Этот взмах кажется мне таким оглушающе пренебрежительным, что я вспыхиваю от стыда и - поднимаюсь. Вместе с проклятым станком. Боль несусветная, но сильнее жжет обида. Я воюю давно, знаю, почем не фунт, а целый пуд фронтового лиха, и снести обиду не могу даже от комбата. И я иду, хромая и шатаясь, но - иду. Меня нагоняет голос капитана:
- Нав-в-ва-лили на человека. Обрадовались, что тащит. Ты бы, Ильченко, ему еще кожух отдал! Ну, народ во вверенном мне батальоне, гуманисты, товарища всегда выручат!…
Дальше я шагаю «пустой», с двумя автоматами. Выручил взводный, понес станок. После привала я отбираю у Сереги кожух:
- Как хочешь, а теперь я его буду носить.
- И за первого номера будешь? - не то с ехидством, не то растерянно спрашивает он.
- Не бойся, первым ты останешься.
На новом месте мы отдыхаем до утра. Уже на следующий день изучаем оружие, занимаемся политучебой, штурмуем сопку, схожую с теми, которые взяли или еще возьмем. Главным в подготовке к боям стали дивизионные учения с боевой стрельбой и обкаткой нас танками, чтобы ребята из пополнения и мы, «старички», не «болели» танкобоязнью. На Курской дуге развернулось мощное наступление, первое большое наступление летом,- и нам негоже отставать.
Предстоит идти в атаку за огневым валом, прижимаясь к разрывам. «Не бояться своих снарядов, чем ближе к ним, тем меньше жертв: немец не успеет после артподготовки прийти в себя и организовать сопротивление»,- повторяли командиры.
И вот утро. Грохочут пушки, потом-без паузы - взлетают ракеты, раздаются свистки. Вылезаем из окопов.
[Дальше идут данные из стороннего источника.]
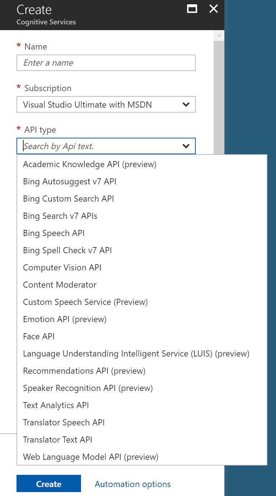Select Bing Search v7 APIs
Viewport: 276px width, 496px height.
point(142,216)
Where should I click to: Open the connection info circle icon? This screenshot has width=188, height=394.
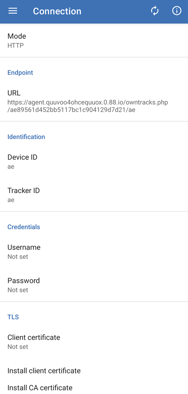(177, 11)
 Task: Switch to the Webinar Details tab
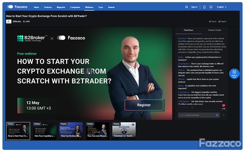[215, 30]
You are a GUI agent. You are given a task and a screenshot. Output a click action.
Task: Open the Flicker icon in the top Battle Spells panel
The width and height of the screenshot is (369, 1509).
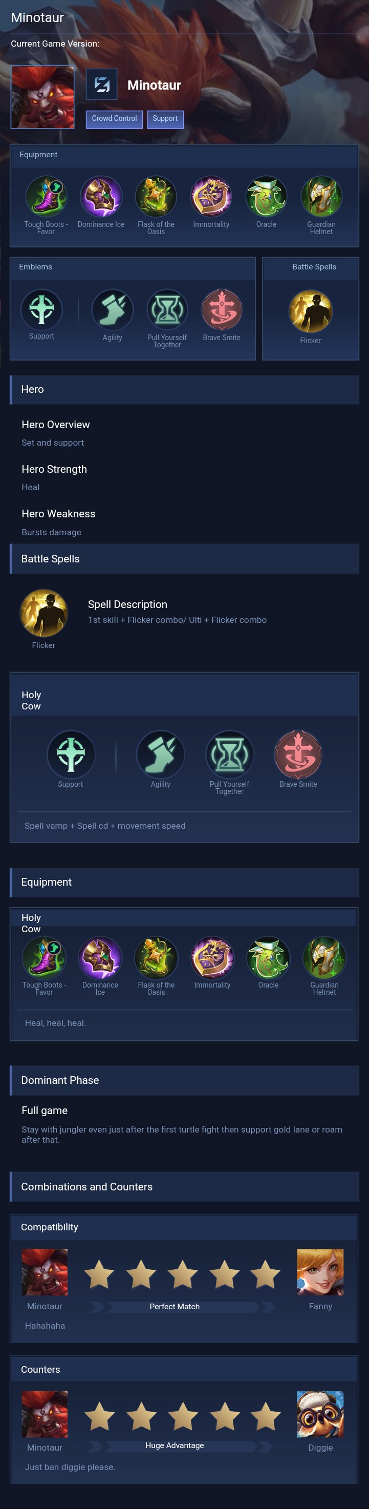click(310, 311)
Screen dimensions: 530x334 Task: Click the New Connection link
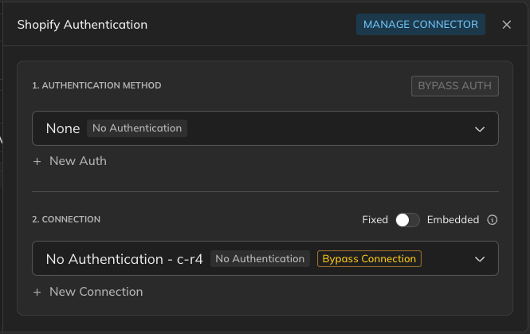pos(96,292)
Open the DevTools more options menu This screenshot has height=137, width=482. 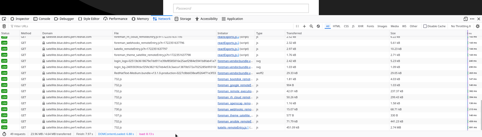point(472,19)
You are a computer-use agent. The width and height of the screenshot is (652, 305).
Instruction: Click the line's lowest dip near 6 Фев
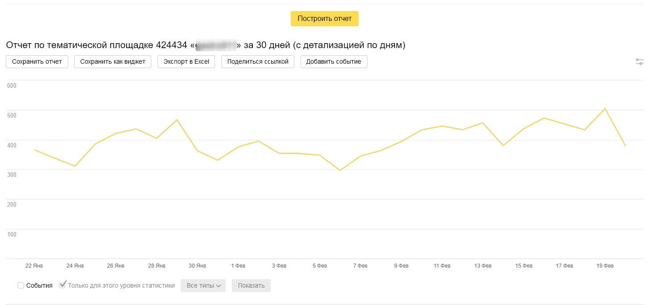pyautogui.click(x=340, y=171)
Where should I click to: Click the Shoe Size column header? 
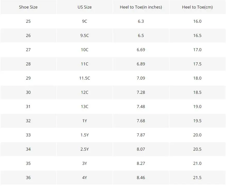28,7
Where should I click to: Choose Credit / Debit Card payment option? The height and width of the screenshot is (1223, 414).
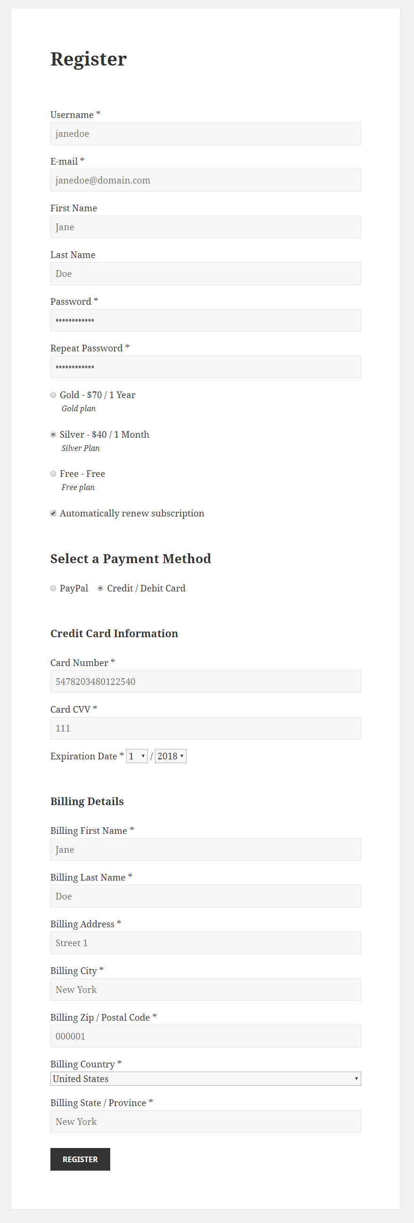click(x=101, y=588)
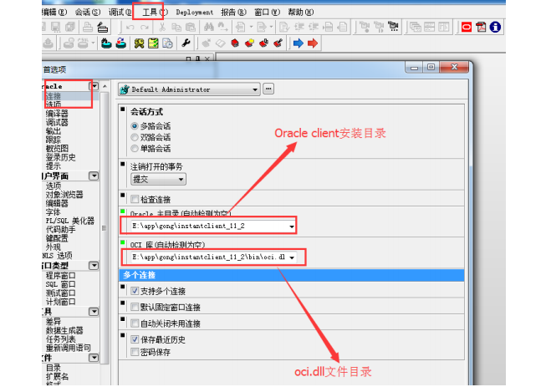Click the binoculars find icon
546x387 pixels.
pos(209,27)
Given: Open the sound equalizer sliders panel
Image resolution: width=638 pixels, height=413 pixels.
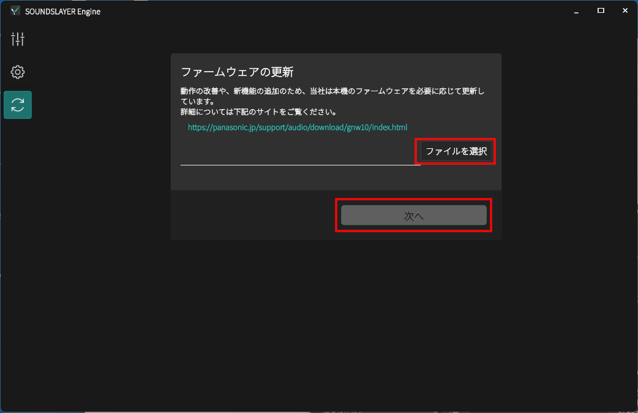Looking at the screenshot, I should tap(18, 40).

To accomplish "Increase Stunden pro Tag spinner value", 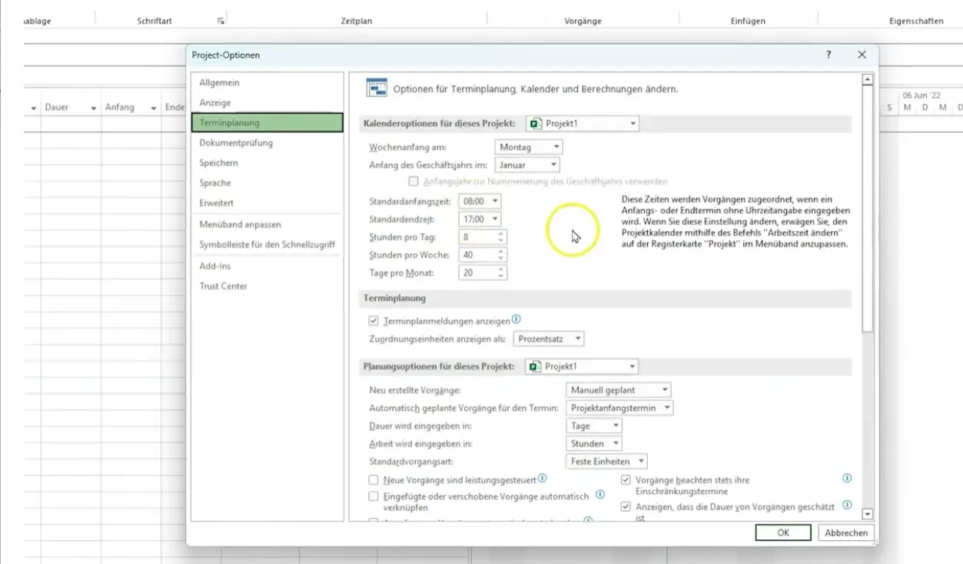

Впереди живая стена дыма и огня, нам идти к ней и за ней в полусотне метров. Вроде не страшно, уверены в мастерстве служителей «бога войны». Мы с Серегой выставляем «максим» на бруствер, беремся за широкую дуговую рукоять станка и катим пулемет за стрелками. Разрывы отступают перекатами. Забрасываем гранатами траншею, врываемся в нее, движемся дальше. До второй остается сотня метров, когда сбоку, из овражка, вырываются танки и наискось несутся на нас.